De l’arrière du triage-lavoir partait une petite passerelle qui enjambait la ligne de chemin de fer de l’état, rejoignait une petite tour à schistes puis, après un coude, le bâtiment de la vente au comptant, gros cube de béton réalisé à la même époque. Bureaux et bascules ont déjà été démolis.

LE CHÂTEAU

 La Société des Charbonnages du Hasard entama en 1913 des négociations pour l’achat du château de la famille Saroléa, premiers exploitants des houillères.

 Le château date du milieu du XVIIe siècle. Il fut partiellement détruit pendant la guerre 14-18 et restauré en 1921. Le charbonnage installa, dans l’une des ailes, l’hôpital principal – infirmerie, qui était équipé d’un laboratoire de biologie, d’installations de radiographie, de salles d’héliothérapie, etc. Le château était aussi habité par le directeur du siège.

 

LA CITE OUVRIERE : CITE-JARDIN

 La cité-jardin de Cheratte fut construite par la Société Anonyme des Charbonnages du Hasard en 1925. On réalisa un ensemble de 200 maisons, disposées en petits groupes.

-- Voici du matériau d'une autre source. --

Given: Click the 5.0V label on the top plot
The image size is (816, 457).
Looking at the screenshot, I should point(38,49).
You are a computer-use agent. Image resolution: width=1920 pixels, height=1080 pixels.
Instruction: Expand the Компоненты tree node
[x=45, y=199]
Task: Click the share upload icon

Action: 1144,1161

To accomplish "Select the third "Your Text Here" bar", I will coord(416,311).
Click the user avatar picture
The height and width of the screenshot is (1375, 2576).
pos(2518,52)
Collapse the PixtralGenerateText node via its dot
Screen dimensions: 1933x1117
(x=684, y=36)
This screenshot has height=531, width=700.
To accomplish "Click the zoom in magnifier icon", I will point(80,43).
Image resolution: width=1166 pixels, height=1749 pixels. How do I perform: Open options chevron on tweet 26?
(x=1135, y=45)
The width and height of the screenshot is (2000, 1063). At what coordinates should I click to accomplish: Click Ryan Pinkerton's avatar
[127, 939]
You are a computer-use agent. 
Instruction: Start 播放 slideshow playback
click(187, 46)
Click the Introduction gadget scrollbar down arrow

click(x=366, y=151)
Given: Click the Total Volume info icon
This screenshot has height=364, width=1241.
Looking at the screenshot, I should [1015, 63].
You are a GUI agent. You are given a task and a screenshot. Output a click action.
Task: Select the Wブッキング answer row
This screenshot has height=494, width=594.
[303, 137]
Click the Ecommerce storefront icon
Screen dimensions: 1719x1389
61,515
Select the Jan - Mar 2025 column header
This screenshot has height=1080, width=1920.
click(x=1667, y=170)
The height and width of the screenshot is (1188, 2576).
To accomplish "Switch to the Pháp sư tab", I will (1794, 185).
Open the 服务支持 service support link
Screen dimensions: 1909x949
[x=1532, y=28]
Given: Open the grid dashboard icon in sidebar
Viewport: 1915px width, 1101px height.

 Les routes furent bordées d’arbres, et leur tracé évite tout modèle géométrique trop rigoureux. Elles étaient « goudrogénitées, avec égouts, distribution d’eau et éclairage public ».

 Les maisons, telles qu’elles se présentent aujourd’hui, sont en briques, souvent recouvertes d’un cimentage jaune et de faux colombages bruns, rouges, bleus ou verts. Les portes et les boiseries des fenêtres sont de la même couleur.

Constituées à l’origine de six pièces, les maisons étaient pourvues de l’électricité et d’un raccordement à l’égout.

 Elles avaient à l’arrière un « jardin à légumes », et en façade un « jardin à fleurs ». Des concours étaient organisés annuellement, et des prix attribués aux jardins les mieux réussis.

Un agronome de l’Etat venait périodiquement donner des cours d’horticulture et de floriculture. D’autres coins de terre étaient encore à la disposition des ouvriers.

 Voici ce qu’en pensait la direction : « Entre les hommes qui utilisent leurs loisirs à faire croître des plantes décoratives ou des légumes, une émulation s’est créée : ils aiment le jardin qui est leur oeuvre, ils en retirent plaisir et profit et se sont habitués eux et leurs enfants, à respecter les arbres, les haies, les plantes et les routes ».

 

EN GUISE DE CONCLUSION…

 La cité ouvrière de Cheratte appartient maintenant à la « Société régionale visétoise d’habitation sociale » par laquelle elle est restaurée. C’est une réalisation d’un intérêt social et architectural remarquable dont on ne peut que souhaiter la conservation. L’avenir du château, quant à lui, semble assuré.